Agriophara neoxanta

Scientific classification
- Kingdom: Animalia
- Phylum: Arthropoda
- Class: Insecta
- Order: Lepidoptera
- Family: Depressariidae
- Genus: Agriophara
- Species: A. neoxanta
- Binomial name: Agriophara neoxanta Meyrick, 1915

= Agriophara neoxanta =

- Authority: Meyrick, 1915

Species of moth

Agriophara neoxanta is a moth in the family Depressariidae. It was described by Edward Meyrick in 1915. It is found in New Guinea and Australia, where it has been recorded from Queensland.

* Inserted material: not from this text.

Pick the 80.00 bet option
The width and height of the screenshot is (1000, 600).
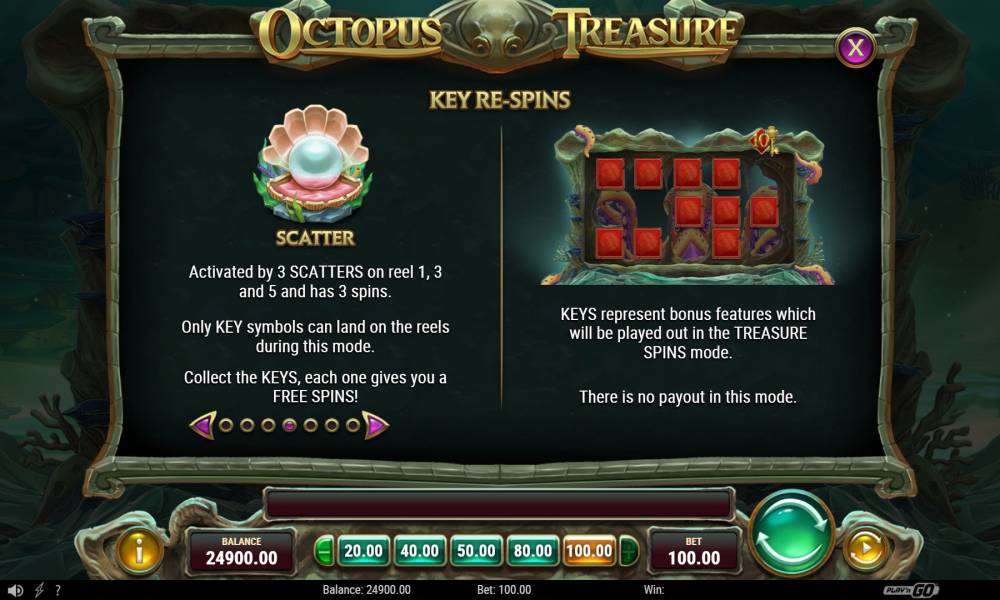point(533,551)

The wingspan is about 17 mm for males and 23 mm for females. The forewings are white, with a few scattered fuscous scales and with small dark fuscous spots on the costa at the base, one-fourth, and the middle. The stigmata are raised and dark fuscous, the plical rather obliquely beyond the first discal, an additional dot beneath and somewhat before the second discal and there is an irregular fuscous and dark fuscous spot above the tornus. A curved subterminal series of small cloudy fuscous spots with some dark fuscous scales is found from four-fifths of the costa to the tornus and there is a series of fuscous dots sprinkled with dark fuscous around the posterior part of the costa and termen. The hindwings are pale whitish-grey.